RDC : les agents et cadres du MINEDUNC outillés sur les questions de santé sexuelle et reproductive
C’est dans une ambiance conviviale que s’est clôturé, vendredi 27 mars 2026, l’atelier de renforcement des capacités au cours duquel les agents et cadres du ministère de l’Éducation nationale et Nouvelle Citoyenneté (MINEDUNC) ont été outillés par le Réseau des Journalistes pour la Santé Sexuelle et Reproductive (RJSSR) sur les questions liées à la santé sexuelle et reproductive (SSR).
Pendant deux jours, les participants issus notamment de la chaîne thématique RTEDUC, de la Direction de gestion de communication, de la Division unique, ainsi que de la Direction de l’éducation à la vie courante ont échangé autour de ces thématiques sensibles, souvent entourées de tabous.
À travers cette initiative, les organisateurs ont voulu renforcer les capacités des professionnels des médias et de la communication afin de leur permettre de mieux informer la population sur des enjeux majeurs tels que la mortalité maternelle, l’avortement, les droits humains et la responsabilité sociale du journaliste.
Des participants mieux outillés pour informer la population
Au terme de la formation, les participants ont salué l’acquisition de nouvelles connaissances appelées à renforcer leur rôle dans la diffusion d’informations fiables et accessibles au public.

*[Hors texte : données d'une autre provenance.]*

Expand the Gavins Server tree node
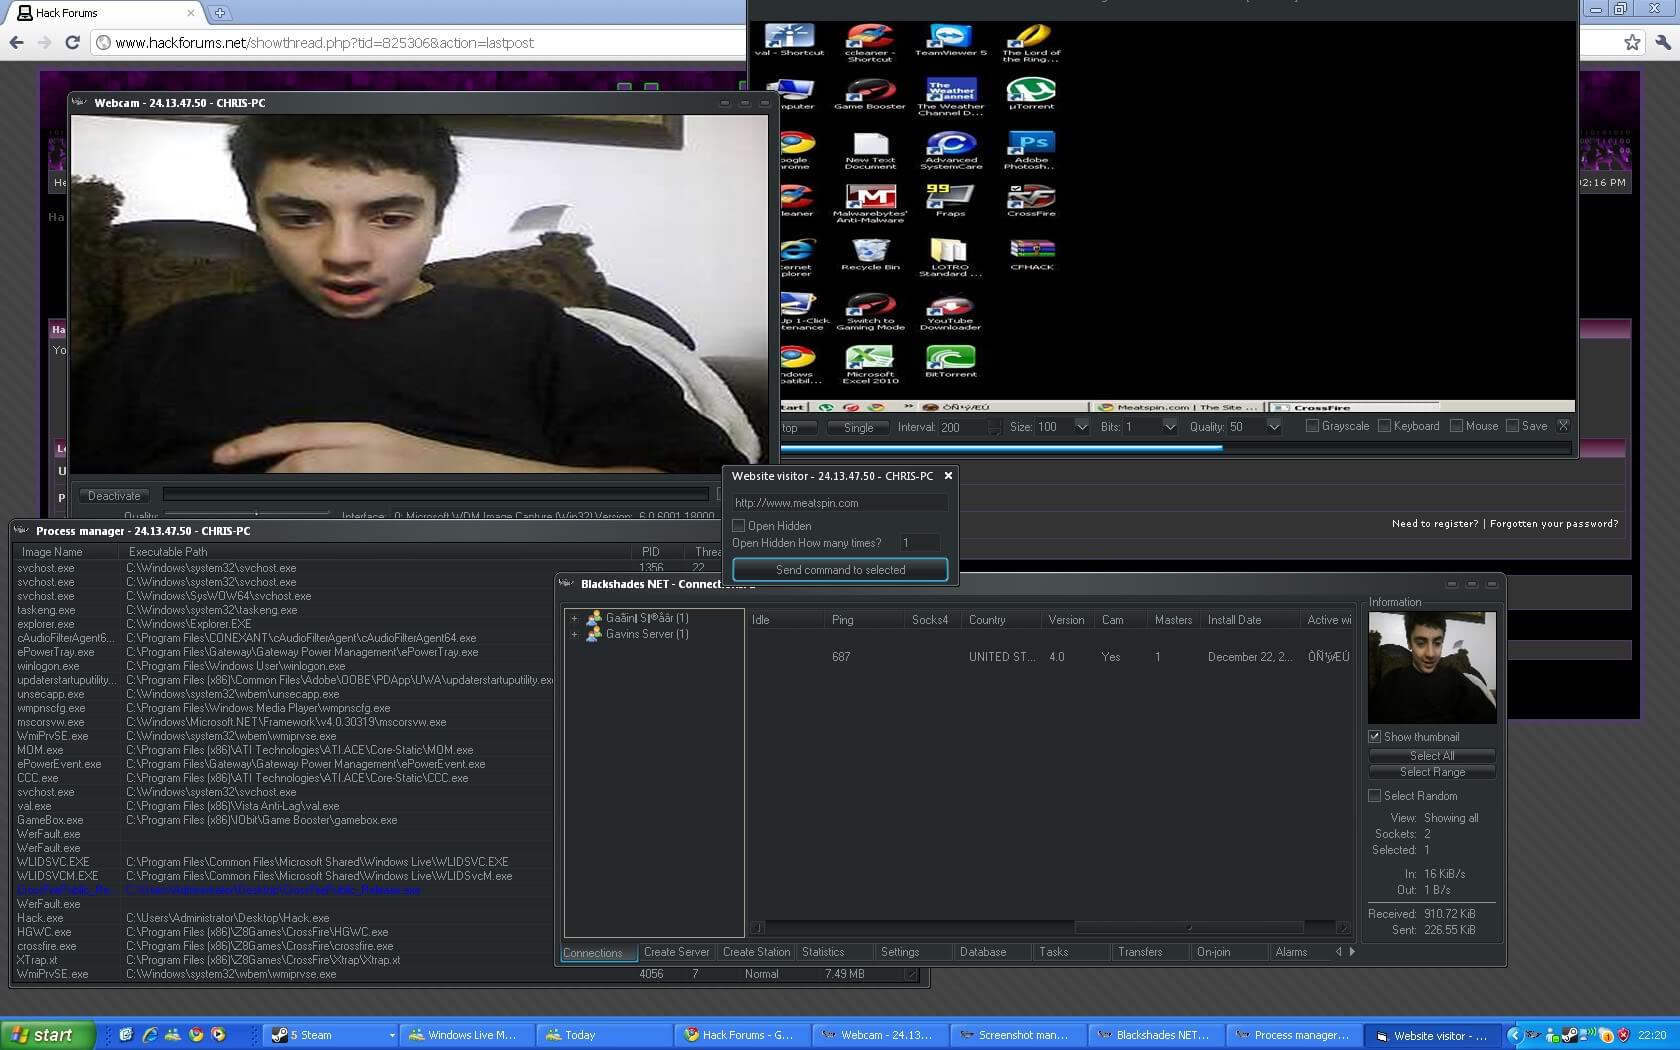The image size is (1680, 1050). (574, 634)
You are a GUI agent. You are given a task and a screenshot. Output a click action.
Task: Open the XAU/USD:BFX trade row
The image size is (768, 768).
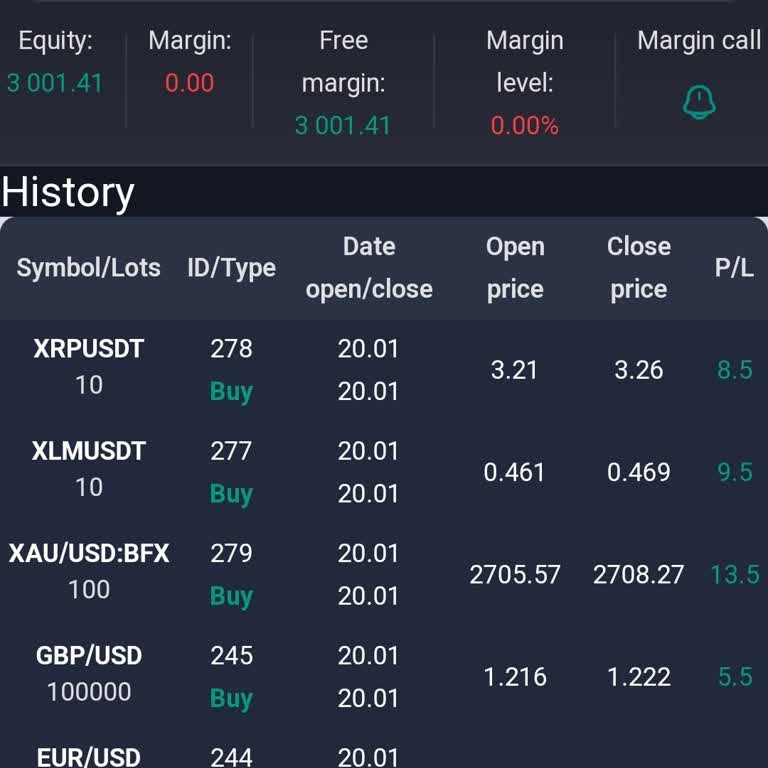coord(89,554)
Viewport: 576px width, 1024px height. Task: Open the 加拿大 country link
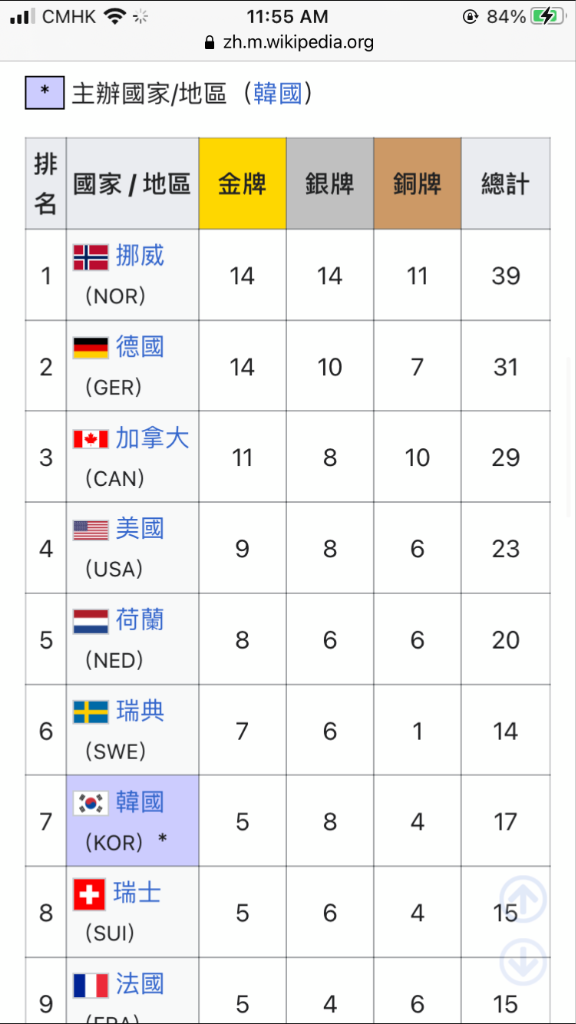point(152,438)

« La santé sexuelle et reproductive demeure un sujet souvent tabou dans notre société et nécessite d’être abordé avec responsabilité et professionnalisme. Lors de cette formation, j’ai compris qu’il s’agit d’un droit et qu’il existe une manière appropriée et stratégique de transmettre des informations justes et utiles à la population », a déclaré Marie Shomba, de la Direction de Gestion de Communication.
Dans le même élan, Jean-Luc Sabwe Kanyanga Mushimpako a assuré que les connaissances acquises seront mises à profit dans la campagne que sa direction prévoit de lancer dans les prochains jours.

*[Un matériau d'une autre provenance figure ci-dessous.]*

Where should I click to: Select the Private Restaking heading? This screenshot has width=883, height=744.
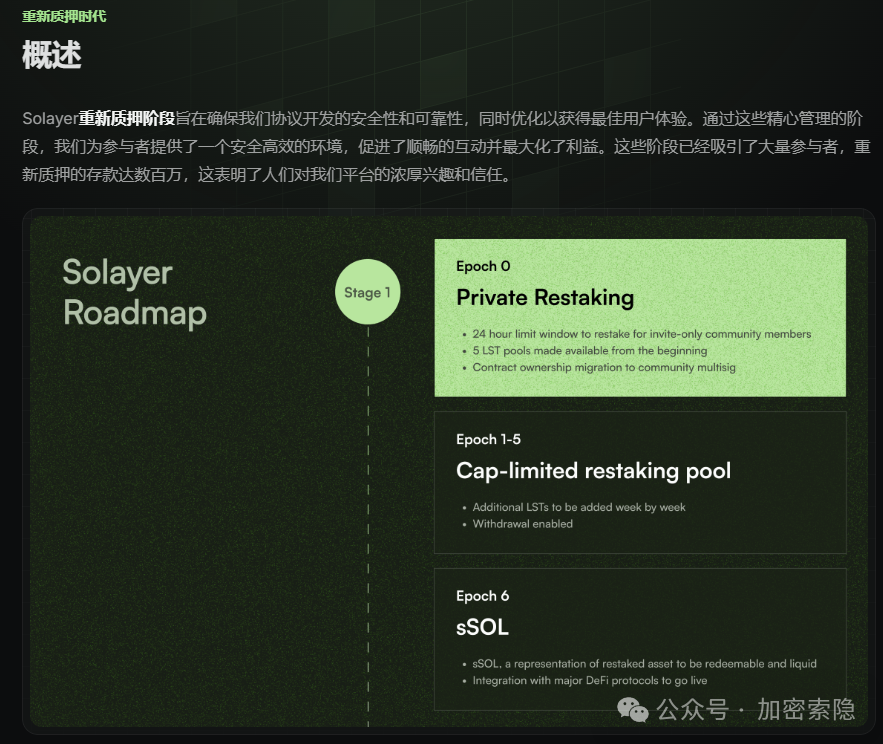coord(544,297)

« Nous avons découvert l’arsenal juridique existant, notamment la loi sur les violences basées sur le genre, le Protocole de Maputo ainsi que les notions relatives aux droits humains. Certaines de ces informations nous étaient jusque-là inconnues. En tant que professionnels des médias, nous avons l’obligation de jouer pleinement notre rôle de relais pour sensibiliser efficacement la communauté », a-t-il indiqué.
Les intervenants appellent les médias à jouer un rôle moteur
Durant la formation, les intervenants ont insisté sur les défis persistants en matière de santé sexuelle et reproductive, notamment la désinformation, l’accès limité aux services et les barrières socioculturelles qui freinent l’adoption de comportements responsables. Le médecin Bushiri Ramazani a notamment rappelé que les cas de mortalité maternelle demeurent élevés, en grande partie à cause du manque d’informations fiables.

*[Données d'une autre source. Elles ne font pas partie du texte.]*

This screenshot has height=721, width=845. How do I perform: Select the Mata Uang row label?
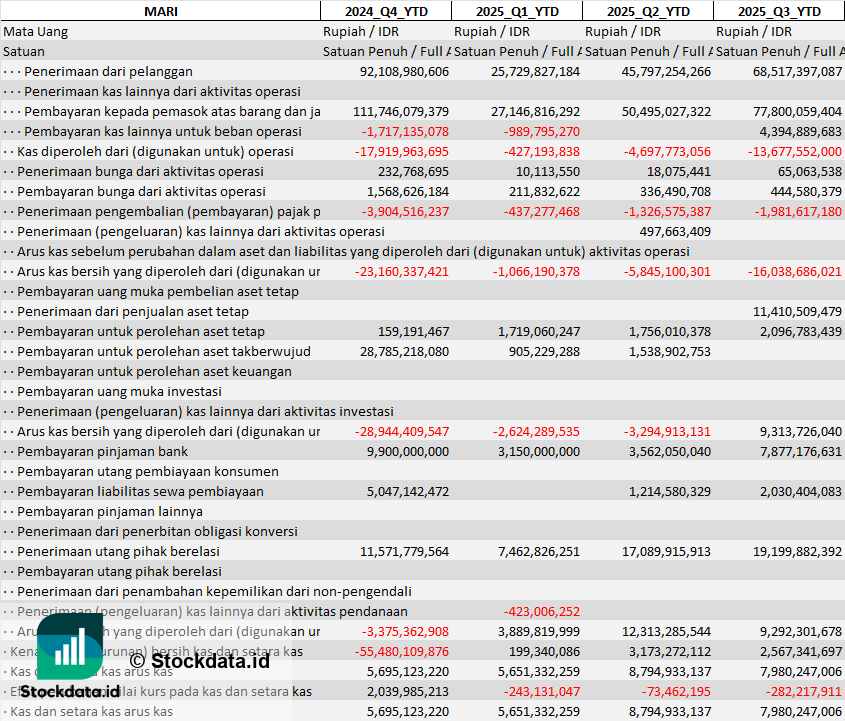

« Les professionnels des médias ont l’opportunité de porter très loin l’écho des messages de prévention afin de permettre aux communautés de vivre leur sexualité de manière responsable et d’éviter la désinformation. Les médias doivent être des acteurs et des vecteurs principaux du changement social », a-t-il affirmé, appelant à la préservation des acquis de la formation.
Pour sa part, la coordinatrice du Réseau des Journalistes pour la Santé Sexuelle et Reproductive, Bibiche Mbete a insisté sur la responsabilité particulière des médias dans la promotion de l’éveil citoyen et de la redevabilité des décideurs publics. Selon elle, la diffusion d’informations fondées sur des données fiables contribue à l’adoption de bonnes pratiques et à l’amélioration durable du bien-être des populations.
Cet atelier a bénéficié de l’appui déterminant de partenaires engagés dans la promotion de la santé, notamment MSI Reproductive Choices et UK International Development. À travers ce soutien, ces partenaires réaffirment leur engagement à promouvoir une information responsable, essentielle pour réduire les risques sanitaires et améliorer le bien-être des populations.